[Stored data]
==*==

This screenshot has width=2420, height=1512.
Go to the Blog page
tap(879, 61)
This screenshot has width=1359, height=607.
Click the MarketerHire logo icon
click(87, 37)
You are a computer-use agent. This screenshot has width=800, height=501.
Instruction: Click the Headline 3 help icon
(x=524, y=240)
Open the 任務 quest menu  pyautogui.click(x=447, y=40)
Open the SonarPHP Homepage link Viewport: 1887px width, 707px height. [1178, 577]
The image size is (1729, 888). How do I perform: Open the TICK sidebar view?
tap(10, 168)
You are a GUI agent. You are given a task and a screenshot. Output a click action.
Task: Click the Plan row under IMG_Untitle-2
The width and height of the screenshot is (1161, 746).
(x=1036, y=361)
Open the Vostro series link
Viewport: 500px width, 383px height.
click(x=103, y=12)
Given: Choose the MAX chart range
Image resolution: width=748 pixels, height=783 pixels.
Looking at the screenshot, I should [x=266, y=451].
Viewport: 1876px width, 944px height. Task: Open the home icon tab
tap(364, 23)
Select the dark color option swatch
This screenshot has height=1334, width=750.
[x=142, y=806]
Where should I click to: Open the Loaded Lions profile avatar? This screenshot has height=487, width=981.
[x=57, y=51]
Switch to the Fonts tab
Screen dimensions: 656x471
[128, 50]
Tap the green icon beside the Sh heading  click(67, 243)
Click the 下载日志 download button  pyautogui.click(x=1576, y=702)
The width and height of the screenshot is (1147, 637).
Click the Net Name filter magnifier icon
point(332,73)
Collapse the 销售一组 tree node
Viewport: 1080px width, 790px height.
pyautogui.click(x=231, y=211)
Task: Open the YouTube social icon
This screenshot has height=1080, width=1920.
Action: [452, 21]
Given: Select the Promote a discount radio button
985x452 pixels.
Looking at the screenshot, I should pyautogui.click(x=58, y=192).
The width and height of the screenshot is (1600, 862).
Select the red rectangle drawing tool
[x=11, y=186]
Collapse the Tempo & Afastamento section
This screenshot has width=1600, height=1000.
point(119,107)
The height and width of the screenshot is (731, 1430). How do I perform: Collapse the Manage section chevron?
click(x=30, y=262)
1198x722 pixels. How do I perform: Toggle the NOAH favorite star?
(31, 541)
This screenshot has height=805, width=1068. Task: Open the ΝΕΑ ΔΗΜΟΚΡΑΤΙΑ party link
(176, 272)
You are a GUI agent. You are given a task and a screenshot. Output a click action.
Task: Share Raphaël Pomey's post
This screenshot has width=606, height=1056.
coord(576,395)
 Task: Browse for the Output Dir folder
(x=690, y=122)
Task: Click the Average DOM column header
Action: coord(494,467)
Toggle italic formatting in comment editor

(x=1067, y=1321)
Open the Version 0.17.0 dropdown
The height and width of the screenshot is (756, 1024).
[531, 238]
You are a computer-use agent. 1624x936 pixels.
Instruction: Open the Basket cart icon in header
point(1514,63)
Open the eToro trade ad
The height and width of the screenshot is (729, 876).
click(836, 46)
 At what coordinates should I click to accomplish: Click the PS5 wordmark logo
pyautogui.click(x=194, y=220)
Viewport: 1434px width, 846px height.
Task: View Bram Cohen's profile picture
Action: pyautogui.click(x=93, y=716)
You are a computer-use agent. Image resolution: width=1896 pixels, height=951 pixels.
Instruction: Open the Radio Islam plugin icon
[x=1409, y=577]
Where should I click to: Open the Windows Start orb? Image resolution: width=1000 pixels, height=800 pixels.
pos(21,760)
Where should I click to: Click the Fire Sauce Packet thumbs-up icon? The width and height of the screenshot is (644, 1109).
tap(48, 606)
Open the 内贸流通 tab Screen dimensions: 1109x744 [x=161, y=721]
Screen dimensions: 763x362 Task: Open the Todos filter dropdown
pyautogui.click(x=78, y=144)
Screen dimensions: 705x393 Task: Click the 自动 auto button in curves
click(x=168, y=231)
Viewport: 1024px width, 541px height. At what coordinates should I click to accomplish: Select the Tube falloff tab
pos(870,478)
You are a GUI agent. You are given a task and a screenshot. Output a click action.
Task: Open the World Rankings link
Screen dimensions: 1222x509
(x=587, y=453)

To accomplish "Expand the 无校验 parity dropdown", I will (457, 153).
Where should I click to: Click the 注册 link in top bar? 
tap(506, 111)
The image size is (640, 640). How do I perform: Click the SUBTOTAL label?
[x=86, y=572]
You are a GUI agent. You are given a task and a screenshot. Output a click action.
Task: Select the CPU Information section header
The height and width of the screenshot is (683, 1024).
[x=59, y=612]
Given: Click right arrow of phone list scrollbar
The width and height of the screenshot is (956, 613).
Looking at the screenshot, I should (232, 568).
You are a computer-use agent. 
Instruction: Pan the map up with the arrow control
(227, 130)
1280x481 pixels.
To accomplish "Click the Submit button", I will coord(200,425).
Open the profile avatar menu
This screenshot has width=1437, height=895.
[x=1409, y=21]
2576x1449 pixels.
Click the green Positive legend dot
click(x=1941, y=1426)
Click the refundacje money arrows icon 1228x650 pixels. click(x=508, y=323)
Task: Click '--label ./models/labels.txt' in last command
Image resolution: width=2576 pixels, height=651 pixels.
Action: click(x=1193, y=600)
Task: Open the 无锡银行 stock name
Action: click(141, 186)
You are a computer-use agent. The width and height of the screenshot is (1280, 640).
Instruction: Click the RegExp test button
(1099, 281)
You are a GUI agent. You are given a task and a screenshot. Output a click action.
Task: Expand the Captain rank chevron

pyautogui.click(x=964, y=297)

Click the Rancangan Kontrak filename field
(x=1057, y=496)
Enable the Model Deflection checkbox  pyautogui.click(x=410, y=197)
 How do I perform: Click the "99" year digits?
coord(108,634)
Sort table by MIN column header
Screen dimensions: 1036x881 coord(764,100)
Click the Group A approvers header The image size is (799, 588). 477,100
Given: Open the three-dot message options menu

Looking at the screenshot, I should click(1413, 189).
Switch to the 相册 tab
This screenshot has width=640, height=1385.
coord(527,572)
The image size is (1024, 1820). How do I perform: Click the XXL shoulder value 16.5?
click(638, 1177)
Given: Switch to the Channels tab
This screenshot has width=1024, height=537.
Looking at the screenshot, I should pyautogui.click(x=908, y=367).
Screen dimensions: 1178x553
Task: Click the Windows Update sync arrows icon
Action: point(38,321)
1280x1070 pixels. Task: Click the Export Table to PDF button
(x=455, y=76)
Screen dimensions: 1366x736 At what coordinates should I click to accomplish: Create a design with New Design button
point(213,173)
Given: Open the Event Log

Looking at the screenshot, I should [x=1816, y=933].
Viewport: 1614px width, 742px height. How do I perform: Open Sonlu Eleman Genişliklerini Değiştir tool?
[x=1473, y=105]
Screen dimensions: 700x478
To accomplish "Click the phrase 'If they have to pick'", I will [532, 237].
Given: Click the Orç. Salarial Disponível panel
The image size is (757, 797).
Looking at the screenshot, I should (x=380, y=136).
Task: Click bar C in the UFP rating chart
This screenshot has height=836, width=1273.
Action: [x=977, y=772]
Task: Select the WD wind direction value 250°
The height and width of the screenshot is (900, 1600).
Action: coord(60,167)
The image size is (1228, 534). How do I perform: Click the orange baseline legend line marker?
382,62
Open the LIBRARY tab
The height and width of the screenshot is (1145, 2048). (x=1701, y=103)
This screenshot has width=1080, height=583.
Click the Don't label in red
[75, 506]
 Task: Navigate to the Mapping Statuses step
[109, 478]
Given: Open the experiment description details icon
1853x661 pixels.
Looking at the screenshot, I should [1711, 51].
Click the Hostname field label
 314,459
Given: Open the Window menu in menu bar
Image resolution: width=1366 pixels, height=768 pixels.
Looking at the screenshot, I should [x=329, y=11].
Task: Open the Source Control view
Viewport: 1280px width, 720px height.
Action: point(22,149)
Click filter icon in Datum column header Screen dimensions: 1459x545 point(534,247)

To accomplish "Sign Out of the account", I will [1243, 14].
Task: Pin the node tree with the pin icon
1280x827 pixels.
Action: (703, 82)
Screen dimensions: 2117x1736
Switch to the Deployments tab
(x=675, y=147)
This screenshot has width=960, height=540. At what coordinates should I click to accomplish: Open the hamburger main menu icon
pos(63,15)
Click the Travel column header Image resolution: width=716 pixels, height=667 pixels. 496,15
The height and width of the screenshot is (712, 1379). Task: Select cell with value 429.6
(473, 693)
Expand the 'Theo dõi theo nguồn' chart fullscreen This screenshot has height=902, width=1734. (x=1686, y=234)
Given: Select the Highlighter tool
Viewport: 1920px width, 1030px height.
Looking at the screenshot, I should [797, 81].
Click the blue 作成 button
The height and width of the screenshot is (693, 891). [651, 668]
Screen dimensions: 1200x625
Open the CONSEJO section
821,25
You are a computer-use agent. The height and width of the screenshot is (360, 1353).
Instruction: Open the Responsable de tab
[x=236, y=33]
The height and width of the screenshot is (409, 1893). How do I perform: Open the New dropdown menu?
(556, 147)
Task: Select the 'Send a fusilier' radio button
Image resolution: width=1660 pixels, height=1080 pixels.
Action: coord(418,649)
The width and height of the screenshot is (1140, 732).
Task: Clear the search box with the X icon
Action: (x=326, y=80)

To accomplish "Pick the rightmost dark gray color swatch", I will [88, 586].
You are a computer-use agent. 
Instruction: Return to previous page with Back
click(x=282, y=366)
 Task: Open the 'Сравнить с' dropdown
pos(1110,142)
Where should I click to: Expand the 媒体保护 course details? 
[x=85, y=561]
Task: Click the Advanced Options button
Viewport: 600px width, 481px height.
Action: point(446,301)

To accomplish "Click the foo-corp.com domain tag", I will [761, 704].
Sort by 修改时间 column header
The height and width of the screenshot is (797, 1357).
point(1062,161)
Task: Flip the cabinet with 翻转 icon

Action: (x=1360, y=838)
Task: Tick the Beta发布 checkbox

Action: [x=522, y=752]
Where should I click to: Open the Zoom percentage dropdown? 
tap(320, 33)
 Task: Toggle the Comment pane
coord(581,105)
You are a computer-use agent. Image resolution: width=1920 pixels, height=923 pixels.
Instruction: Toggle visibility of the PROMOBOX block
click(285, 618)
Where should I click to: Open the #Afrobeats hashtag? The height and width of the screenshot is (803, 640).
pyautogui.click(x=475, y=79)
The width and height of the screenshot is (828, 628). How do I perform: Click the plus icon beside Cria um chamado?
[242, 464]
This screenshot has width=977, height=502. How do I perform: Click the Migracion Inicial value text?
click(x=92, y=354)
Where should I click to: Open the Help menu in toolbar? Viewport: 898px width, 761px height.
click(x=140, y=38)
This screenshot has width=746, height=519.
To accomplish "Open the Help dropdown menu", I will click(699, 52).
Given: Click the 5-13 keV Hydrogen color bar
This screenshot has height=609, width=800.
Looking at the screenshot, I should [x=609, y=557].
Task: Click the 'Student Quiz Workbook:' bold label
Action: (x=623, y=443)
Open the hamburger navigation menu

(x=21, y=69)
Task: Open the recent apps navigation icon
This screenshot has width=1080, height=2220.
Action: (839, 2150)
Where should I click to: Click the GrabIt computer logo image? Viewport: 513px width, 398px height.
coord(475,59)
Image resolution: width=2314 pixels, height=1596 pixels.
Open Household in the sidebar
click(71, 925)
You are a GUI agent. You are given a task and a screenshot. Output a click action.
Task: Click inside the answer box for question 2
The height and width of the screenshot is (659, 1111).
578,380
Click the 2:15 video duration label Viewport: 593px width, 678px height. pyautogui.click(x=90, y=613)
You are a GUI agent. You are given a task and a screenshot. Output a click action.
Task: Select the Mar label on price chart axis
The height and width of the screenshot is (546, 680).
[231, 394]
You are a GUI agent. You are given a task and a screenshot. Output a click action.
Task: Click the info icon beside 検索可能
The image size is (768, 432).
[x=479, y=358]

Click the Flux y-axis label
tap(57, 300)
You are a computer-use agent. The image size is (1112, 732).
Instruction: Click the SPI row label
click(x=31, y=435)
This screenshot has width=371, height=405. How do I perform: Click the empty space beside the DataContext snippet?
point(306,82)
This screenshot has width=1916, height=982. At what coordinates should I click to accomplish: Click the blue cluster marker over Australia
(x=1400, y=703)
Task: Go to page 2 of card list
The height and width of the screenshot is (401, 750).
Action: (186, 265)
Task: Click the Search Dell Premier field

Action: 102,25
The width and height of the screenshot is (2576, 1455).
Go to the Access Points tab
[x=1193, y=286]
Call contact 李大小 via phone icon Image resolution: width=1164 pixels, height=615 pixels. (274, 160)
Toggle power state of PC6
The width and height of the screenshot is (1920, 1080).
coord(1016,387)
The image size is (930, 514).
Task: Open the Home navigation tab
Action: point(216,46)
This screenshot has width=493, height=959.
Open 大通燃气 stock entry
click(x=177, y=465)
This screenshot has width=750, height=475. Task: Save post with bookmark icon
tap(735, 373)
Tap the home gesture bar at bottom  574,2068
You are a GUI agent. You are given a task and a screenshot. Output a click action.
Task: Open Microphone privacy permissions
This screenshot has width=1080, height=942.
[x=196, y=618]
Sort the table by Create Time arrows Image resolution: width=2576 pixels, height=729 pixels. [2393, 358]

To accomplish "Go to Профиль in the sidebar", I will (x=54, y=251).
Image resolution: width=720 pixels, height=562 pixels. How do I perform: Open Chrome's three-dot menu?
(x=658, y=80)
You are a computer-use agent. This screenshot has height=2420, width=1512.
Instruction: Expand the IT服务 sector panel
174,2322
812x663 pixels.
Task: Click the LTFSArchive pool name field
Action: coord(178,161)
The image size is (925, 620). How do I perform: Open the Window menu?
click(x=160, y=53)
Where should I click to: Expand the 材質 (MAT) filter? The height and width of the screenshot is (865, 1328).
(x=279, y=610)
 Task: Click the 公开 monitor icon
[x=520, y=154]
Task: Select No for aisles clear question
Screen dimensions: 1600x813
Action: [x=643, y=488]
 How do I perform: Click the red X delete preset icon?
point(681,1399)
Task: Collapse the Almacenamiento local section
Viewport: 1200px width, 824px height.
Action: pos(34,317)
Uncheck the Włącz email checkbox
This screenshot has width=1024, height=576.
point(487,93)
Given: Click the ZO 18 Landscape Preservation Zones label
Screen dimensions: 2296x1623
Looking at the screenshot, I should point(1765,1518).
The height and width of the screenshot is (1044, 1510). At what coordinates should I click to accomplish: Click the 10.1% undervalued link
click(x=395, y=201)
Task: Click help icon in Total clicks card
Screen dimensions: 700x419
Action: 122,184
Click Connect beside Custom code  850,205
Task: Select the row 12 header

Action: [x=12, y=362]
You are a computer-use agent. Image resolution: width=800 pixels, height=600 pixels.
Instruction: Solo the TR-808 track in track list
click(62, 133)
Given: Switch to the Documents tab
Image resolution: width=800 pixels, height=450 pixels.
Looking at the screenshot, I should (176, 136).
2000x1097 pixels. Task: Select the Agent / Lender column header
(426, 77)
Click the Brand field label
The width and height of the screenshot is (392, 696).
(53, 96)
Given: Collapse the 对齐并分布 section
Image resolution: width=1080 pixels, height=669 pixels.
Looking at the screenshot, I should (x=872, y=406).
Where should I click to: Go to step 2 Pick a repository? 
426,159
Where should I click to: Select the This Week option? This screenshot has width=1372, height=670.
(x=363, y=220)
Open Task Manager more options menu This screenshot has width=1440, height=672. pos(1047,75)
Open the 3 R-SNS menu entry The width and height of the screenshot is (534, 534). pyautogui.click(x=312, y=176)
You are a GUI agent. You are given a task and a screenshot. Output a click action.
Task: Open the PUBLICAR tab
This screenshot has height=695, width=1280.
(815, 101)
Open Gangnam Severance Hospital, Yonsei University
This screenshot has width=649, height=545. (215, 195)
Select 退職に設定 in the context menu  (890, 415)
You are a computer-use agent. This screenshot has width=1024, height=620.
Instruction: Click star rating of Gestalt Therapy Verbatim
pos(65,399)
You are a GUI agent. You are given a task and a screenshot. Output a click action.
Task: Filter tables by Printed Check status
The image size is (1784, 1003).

==*==

PROBLEM:
Rewrite the data from the line containing "Open the profile avatar menu" down through the line containing "(x=455, y=76)", substituting "control" for every occurrence of "button" and changing nothing else.

EXPECTED OUTPUT:
Open the profile avatar menu
This screenshot has width=1437, height=895.
[x=1409, y=21]
2576x1449 pixels.
Click the green Positive legend dot
click(x=1941, y=1426)
Click the refundacje money arrows icon 1228x650 pixels. click(x=508, y=323)
Task: Click '--label ./models/labels.txt' in last command
Image resolution: width=2576 pixels, height=651 pixels.
Action: click(x=1193, y=600)
Task: Open the 无锡银行 stock name
Action: click(141, 186)
You are a computer-use agent. The width and height of the screenshot is (1280, 640).
Instruction: Click the RegExp test control
(1099, 281)
You are a GUI agent. You are given a task and a screenshot. Output a click action.
Task: Expand the Captain rank chevron

pyautogui.click(x=964, y=297)

Click the Rancangan Kontrak filename field
(x=1057, y=496)
Enable the Model Deflection checkbox  pyautogui.click(x=410, y=197)
 How do I perform: Click the "99" year digits?
coord(108,634)
Sort table by MIN column header
Screen dimensions: 1036x881 coord(764,100)
Click the Group A approvers header The image size is (799, 588). 477,100
Given: Open the three-dot message options menu

Looking at the screenshot, I should click(1413, 189).
Switch to the 相册 tab
This screenshot has width=640, height=1385.
coord(527,572)
The image size is (1024, 1820). How do I perform: Click the XXL shoulder value 16.5?
click(638, 1177)
Given: Switch to the Channels tab
This screenshot has width=1024, height=537.
Looking at the screenshot, I should pyautogui.click(x=908, y=367).
Screen dimensions: 1178x553
Task: Click the Windows Update sync arrows icon
Action: point(38,321)
1280x1070 pixels. Task: Click the Export Table to PDF control
(x=455, y=76)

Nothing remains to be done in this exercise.